When nominations opened for the 2023 Equity Lifetime Achievement Award presented by Media Super, one name came up time and time again — Chris Anderson.

“This man has done more for the stunt industry than any other in the 21 years I have been an MEAA member. He is one of the main reasons I am where I am in my career.”

“Chris gave me my first day on set after I was graded as a stunt performer and I’m certain he has done the same for countless other stunties over the years.”

“He has no ego, offering to assist film students just as much as international producers.”

“He has taken hundreds of stunties under his wing and given them opportunities to train, work and flourish, with so many continually thanking him for giving them a chance when no one else would, or believing in them when they couldn’t believe in themselves.”

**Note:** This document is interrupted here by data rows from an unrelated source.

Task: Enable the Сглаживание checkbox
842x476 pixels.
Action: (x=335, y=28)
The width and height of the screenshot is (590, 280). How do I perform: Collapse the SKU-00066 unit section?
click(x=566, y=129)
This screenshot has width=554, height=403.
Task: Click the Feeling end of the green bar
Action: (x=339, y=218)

“It’s no secret that Chris is regarded as one of the best stunt performers and coordinators this country has ever produced. The fact he has achieved much of this with only one leg for a great deal of his career attests to his commitment, determination, strength and skills.”

These are just some of the countless peer nominations that poured in for Chris, who is one of Australia’s most experienced stunt performers and stunt coordinators. In March, the MEAA National Performers Committee voted him this year’s winner of the prestigious Equity Lifetime Achievement Award.

Over the last 40 years, Chris has contributed his talent and expertise to more than 100 screen productions, while mentoring and training countless stunt performers through all stages of their careers and playing a pivotal role in the creation of the Australian industry’s rigorous safety practices and procedures.

Among those who nominated Chris for the award were his wife Anne and children Adam and Cassidy Anderson: “Since the early ’80s through to 2010, in addition to his own professional pursuits, he hosted weekly Saturday morning training sessions without any financial gain. All costs were borne by Chris, as well as the investment of his Saturdays for over 30 years. Though it meant our time in his presence was extremely limited, as his family, we are deeply proud of the legacy he leaves and the glistening careers for which he has helped paved the way.”

Chris was presented with the award at a ceremony at the Sydney Theatre Company in May in front of more 200 industry members. Among those who paid tribute to him on the night was actor and director Rachel Griffiths. “The worlds we create would not be possible without the skill and talent of so many people. One of those people is Chris Anderson,” she said.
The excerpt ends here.